BY JESS MELVIN
MELBOURNE — On February 8, several young people crowded into a temporary detention center were watched by police as they chanted and waved placards. This was not the refugee detention centre at Maribyrnong, however, but outside the busy Flinders Street Station. The students were protesters, who had walked out of school to attend a Resistance-organised protest calling for an end to mandatory detention.
Fifty students, including myself, attended the protest, although many were prevented by a snap train strike affecting the eastern suburbs. We handed out leaflets and fluorescent stickers emblazoned "Free the refugees! Close the camps!" to passers-by, many of whom were visibly shocked by the wire cage.

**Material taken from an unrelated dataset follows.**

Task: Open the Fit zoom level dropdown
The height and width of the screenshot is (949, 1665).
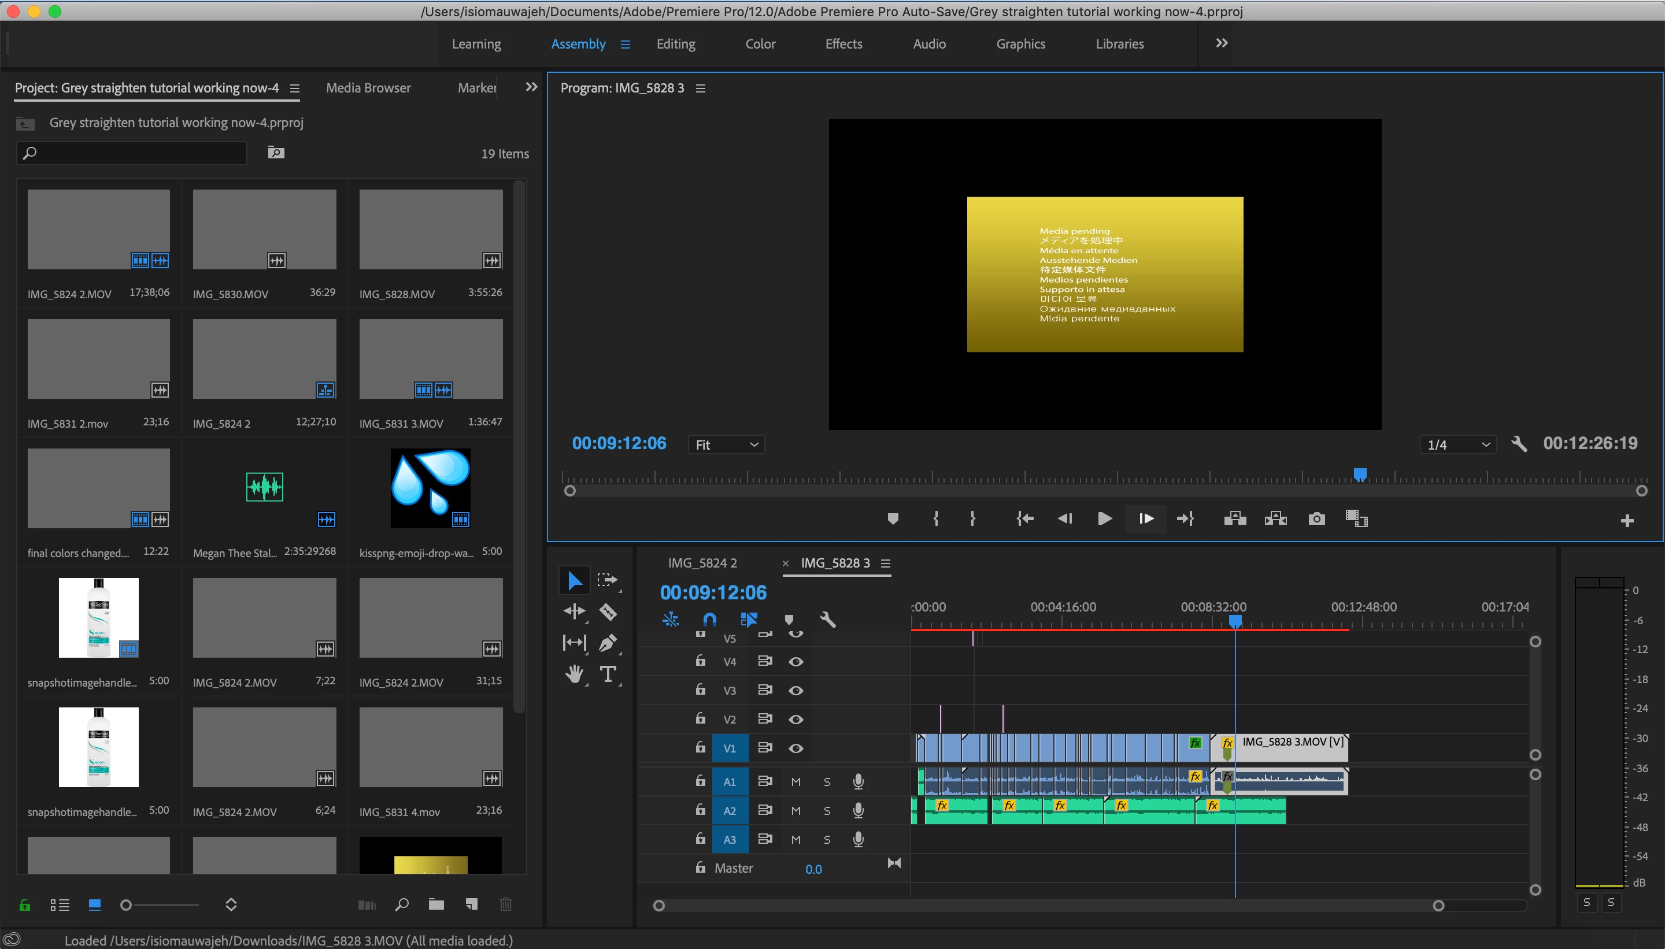Action: click(726, 445)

Resistance member Tim Doughney condemned the conditions that refugees are kept in over a megaphone: "These are men, women and children — no different to you or me. Every night they have guards shine torches into their faces, on the hour, every hour. The refugees are being treated worse than criminals. They're treated like animals!"
Despite the police telling us not to march, and collecting names and addresses from participants, the crowd moved confidently and resolutely out into Swanston Street — the "detention centre" held out in front.
The protest occupied the intersection of Swanston and Bourke streets, and then wound up outside the immigration department with cries of "Howard is a racist".
High school students may not be able to vote, but we still have a voice. We just have to come out on the street and have the courage to be heard.
[Jess Melvin is a member of the socialist youth group Resistance.]
From Green Left Weekly, February 13, 2002.